Gold hardly changed as traders await latest in trade war
Bengaluru — Gold prices were flat on Tuesday, as investors looked for clues from US President Donald Trump on the status of trade talks with China, while the political unrest in Hong Kong provided some support to the safe-haven metal.
The risk-averse sentiment in the market supported bullion, often seen as an alternative investment during times of political and financial uncertainty.
Spot gold was flat at $1,456.01 an ounce, as of 3.19am GMT. In the previous session, the yellow metal fell to its lowest in more than three months as upbeat risk sentiment kept US equities close to record levels.
US gold futures were also unchanged at $1,457 an ounce.
Caution ruled ahead of a speech by Trump to the Economic Club of New York later in the day in case there was any new word on the Sino-US phase-one trade deal.
“New developments in the US-China trade war or any data that point towards inflation rate element will impact gold prices,” said Nicholas Frappell, global GM at ABC Bullion.
Last week Chicago Federal Reserve president Charles Evans said that the US economy is in a good place but the path of inflation will be important in deciding the future path of interest rates.

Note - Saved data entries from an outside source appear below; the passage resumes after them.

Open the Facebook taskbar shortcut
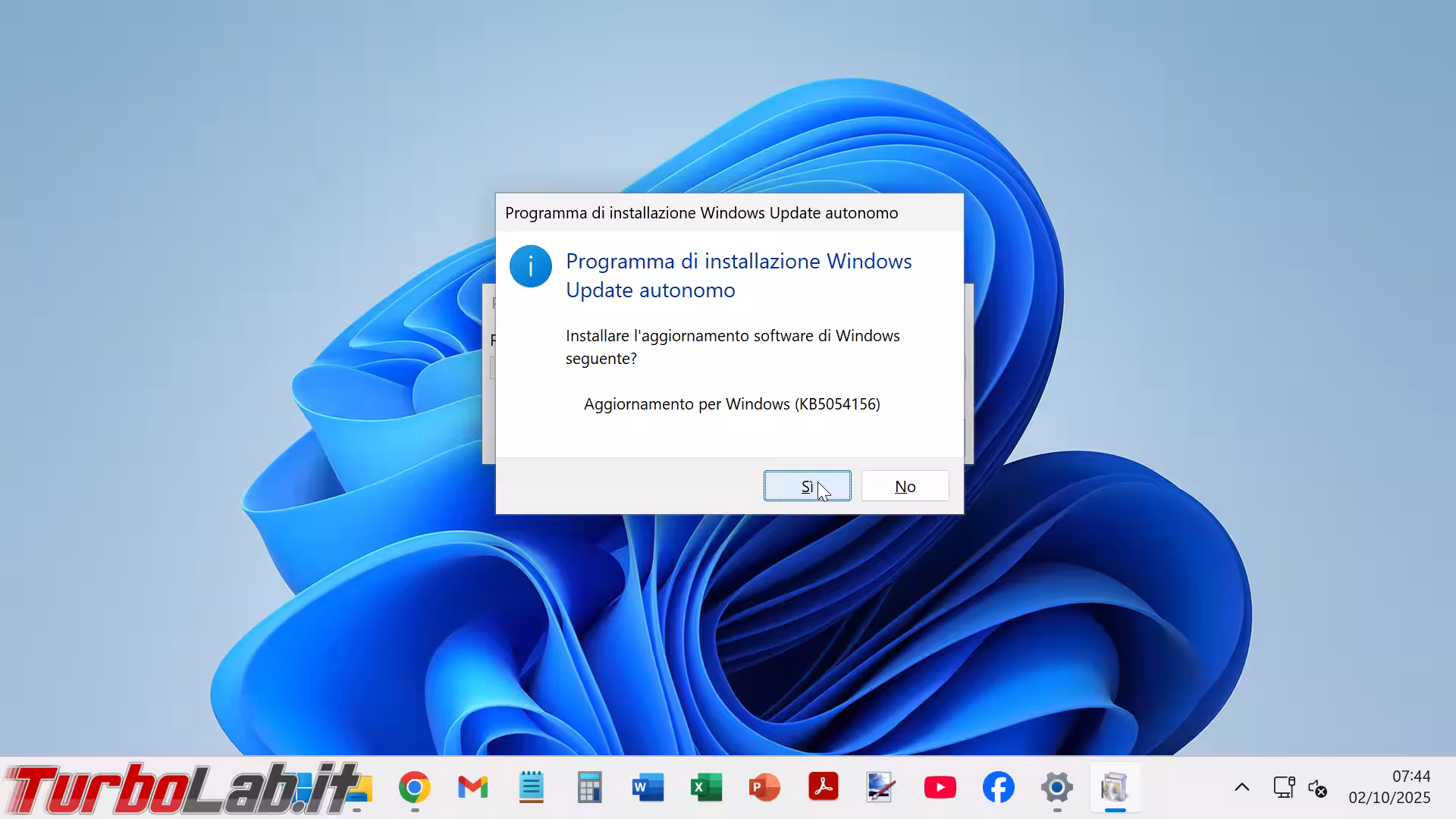(998, 788)
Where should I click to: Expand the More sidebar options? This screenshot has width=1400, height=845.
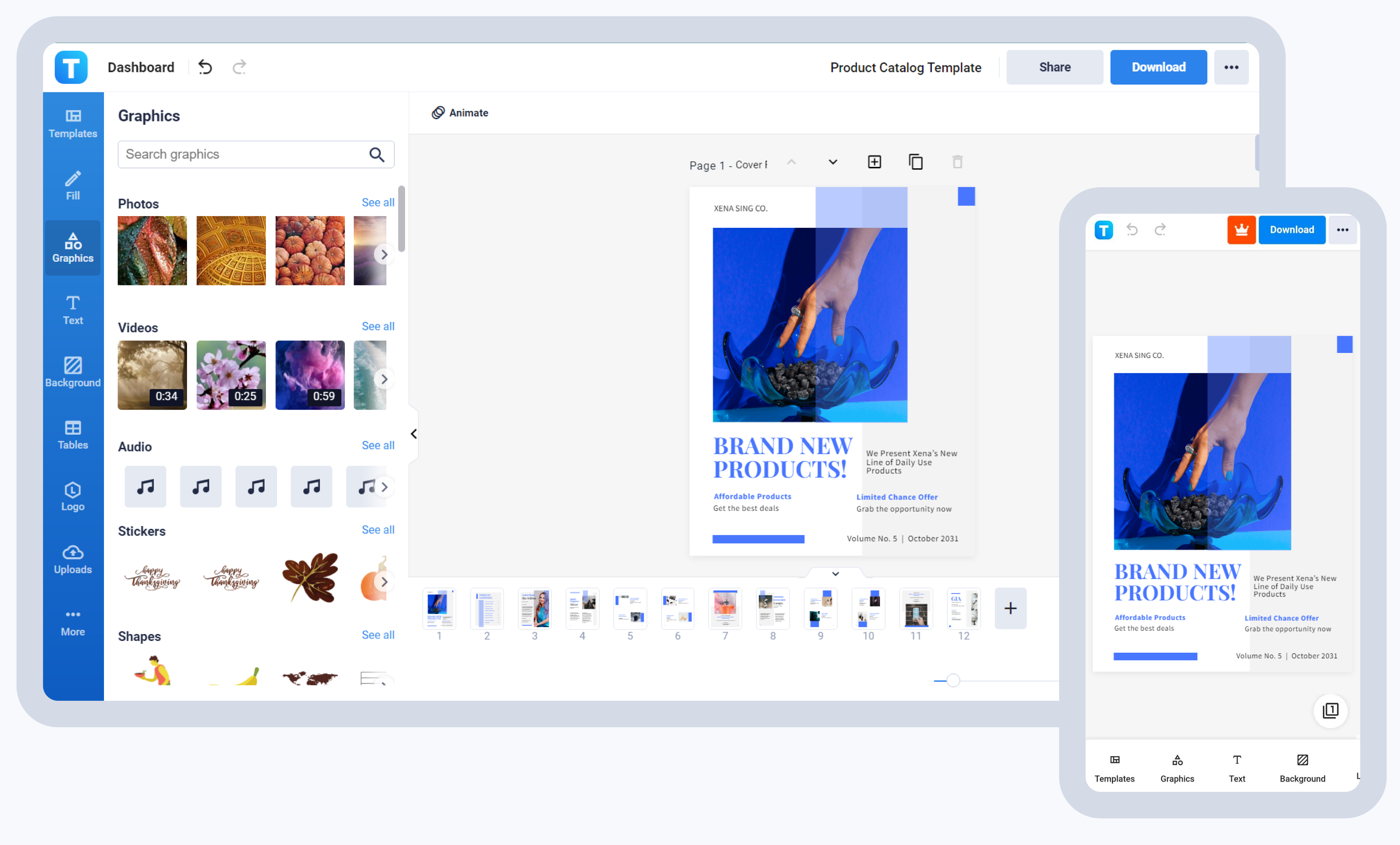(x=73, y=621)
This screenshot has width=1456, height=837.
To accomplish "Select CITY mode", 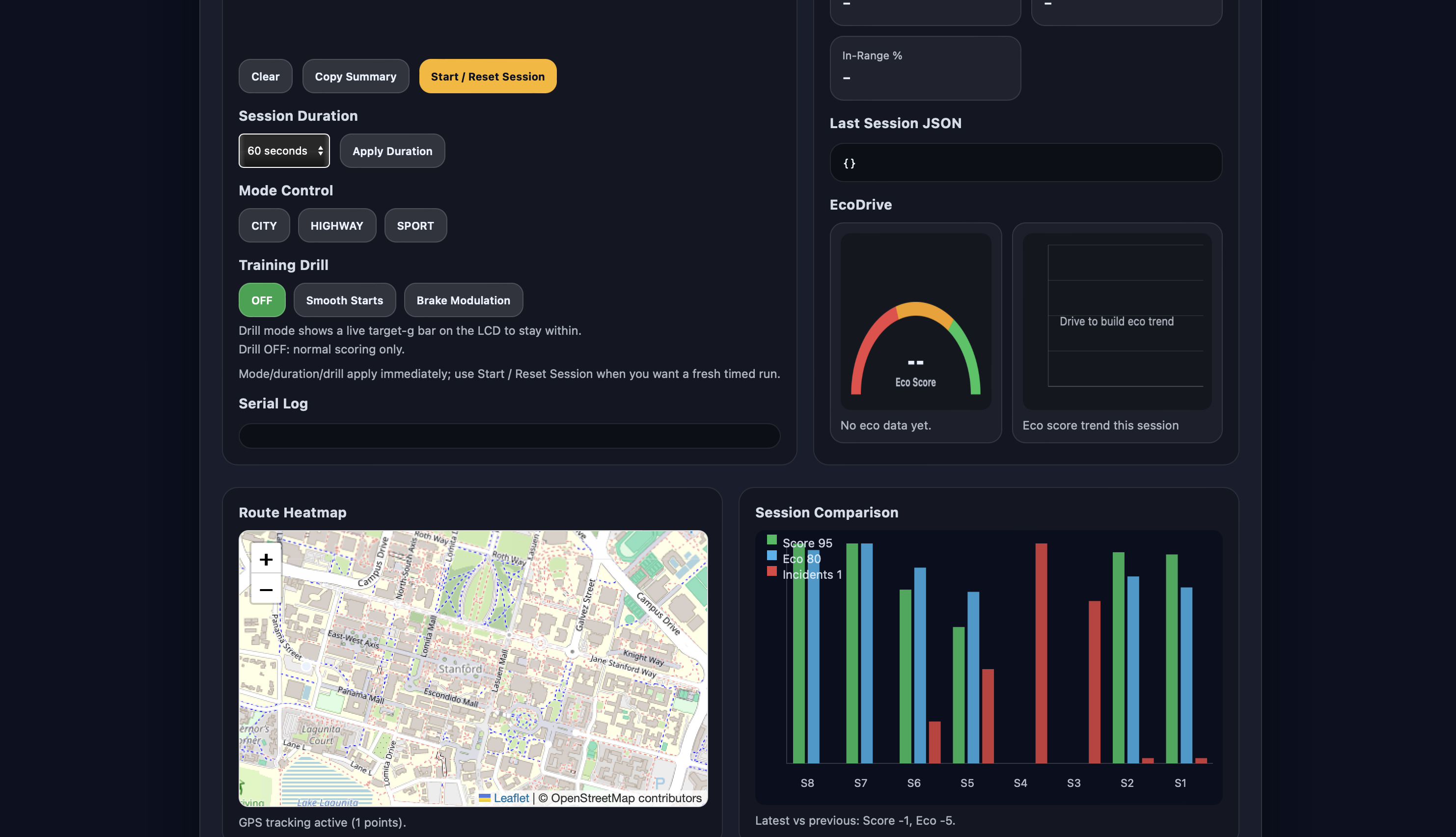I will tap(264, 225).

The US and China had agreed to roll back tariffs on each others’ goods as part of the first phase of a trade deal, but Trump denied any such agreement over the weekend.
The months-long trade war and Brexit uncertainty have roiled financial markets and sparked fears of a global economic slowdown, pushing the precious metal more than 13% higher this year.
Britain’s Prime Minister Boris Johnson won a boost in the election campaign when Nigel Farage’s Brexit Party pulled out of 317 Conservative-held seats in a bid to keep Brexit opponents from controlling the next parliament.
Gold will face resistance at the $1,488 level, according to Frappell.
Providing some support to bullion, however, were the Hong Kong protests, where police shot and critically wounded a protester and a man was set on fire on Monday in violence that prompted city leader Carrie Lam to denounce “enemies of the people”.
The events were an escalation in pro-democracy unrest in the Chinese-ruled territory that has lasted five months.
Asian share markets flatlined as uncertainty over Sino-US trade talks and political strife in Hong Kong dogged sentiment, while safe-haven bonds eked out a bounce.
Elsewhere, palladium inched down 0.1% to $1,686.34 an ounce, having touched its lowest since October 10 in the previous session.
Platinum edged up 0.3% to $878.41 an ounce, while silver was flat at $16.86.